§ Directions
Pull out each line in the rows below that contains the string "width".

§ Data supplied
»»

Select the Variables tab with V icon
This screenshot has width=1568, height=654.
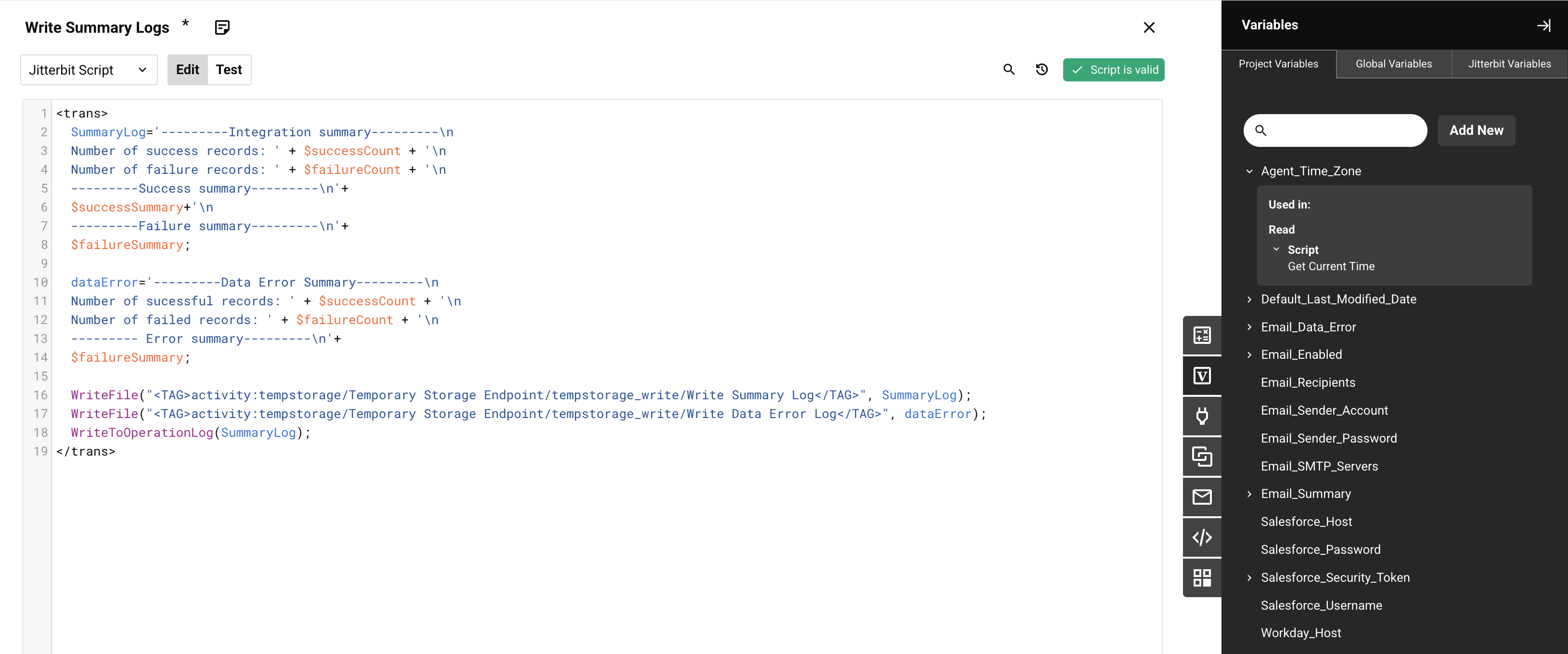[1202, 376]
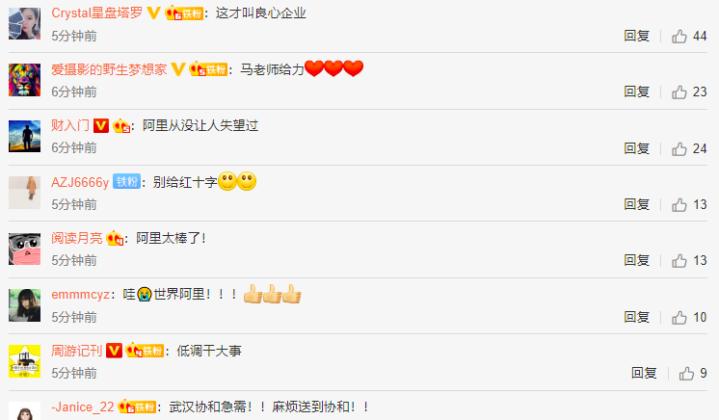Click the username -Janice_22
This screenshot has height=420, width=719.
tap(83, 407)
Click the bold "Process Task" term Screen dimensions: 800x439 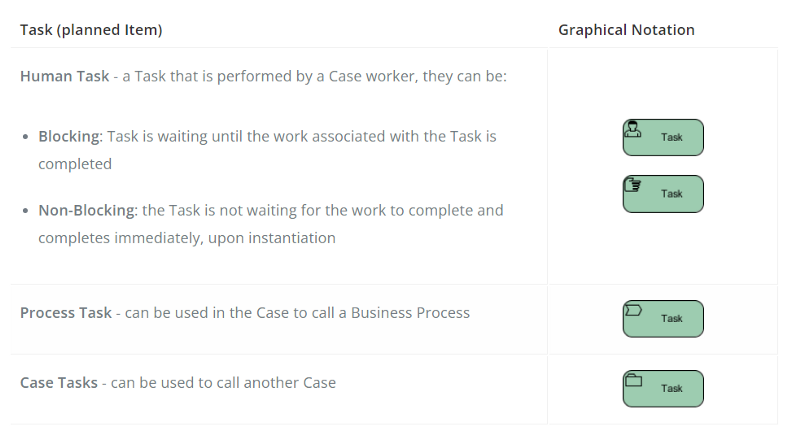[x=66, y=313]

««
»»

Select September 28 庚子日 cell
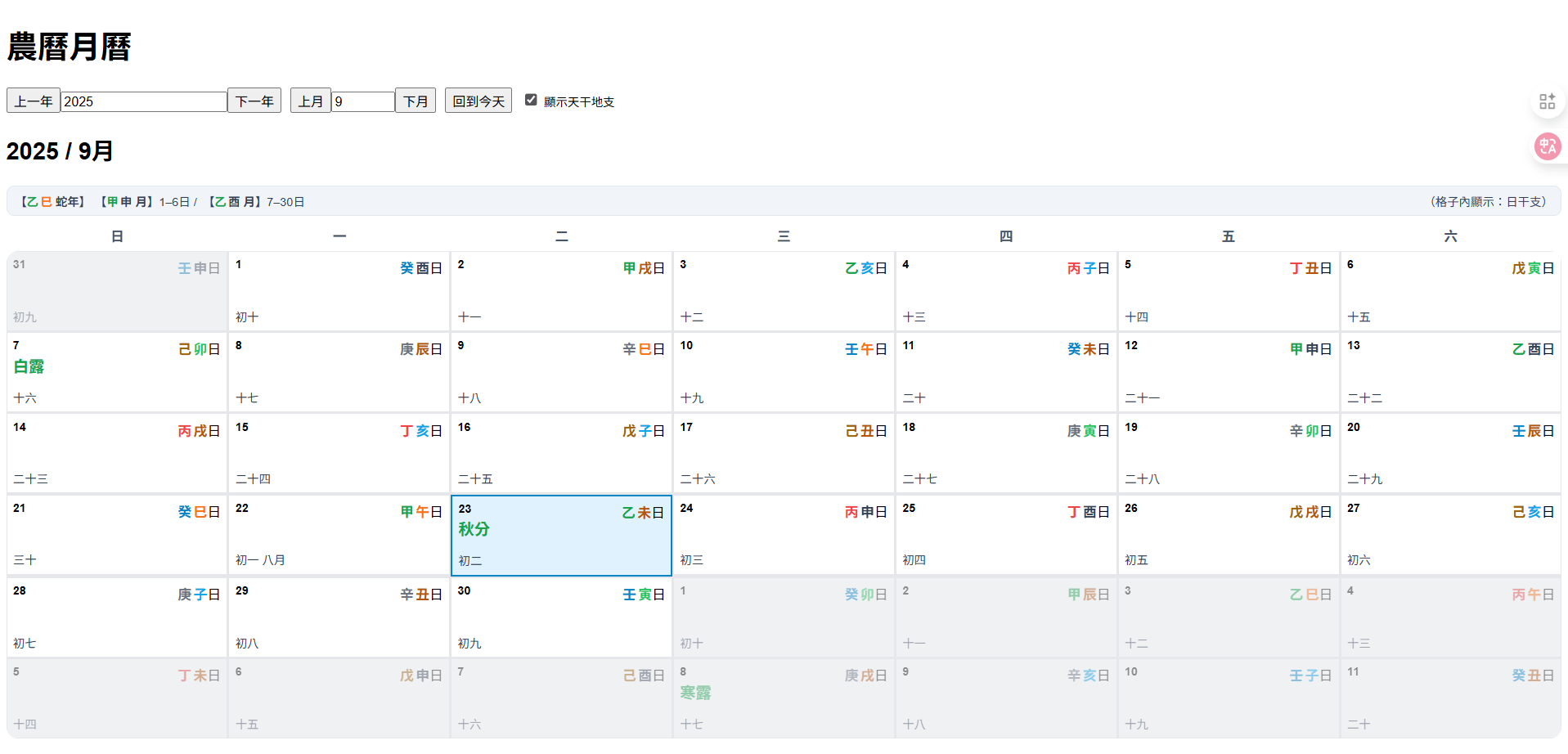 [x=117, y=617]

««
»»

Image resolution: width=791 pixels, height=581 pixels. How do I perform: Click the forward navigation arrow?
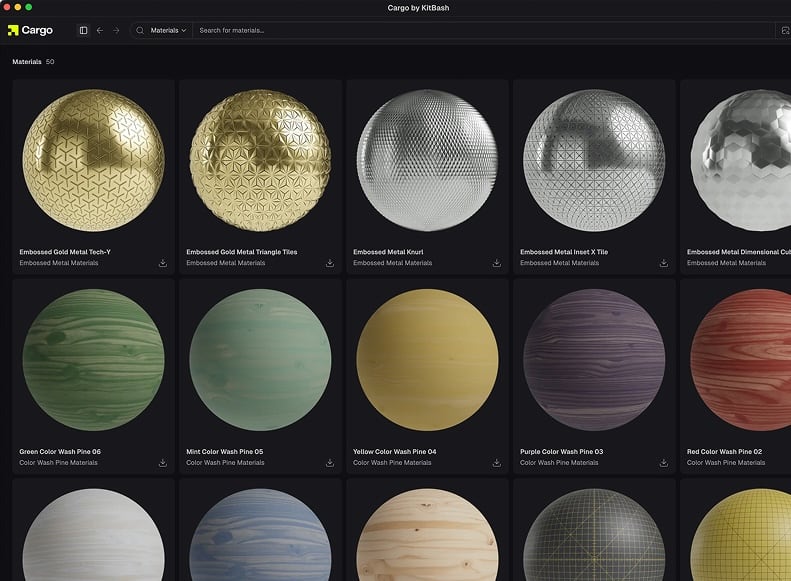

««

§ The result
This screenshot has width=1568, height=654.
This screenshot has height=420, width=719.
Image resolution: width=791 pixels, height=581 pixels. How do I perform: Click the forward navigation arrow?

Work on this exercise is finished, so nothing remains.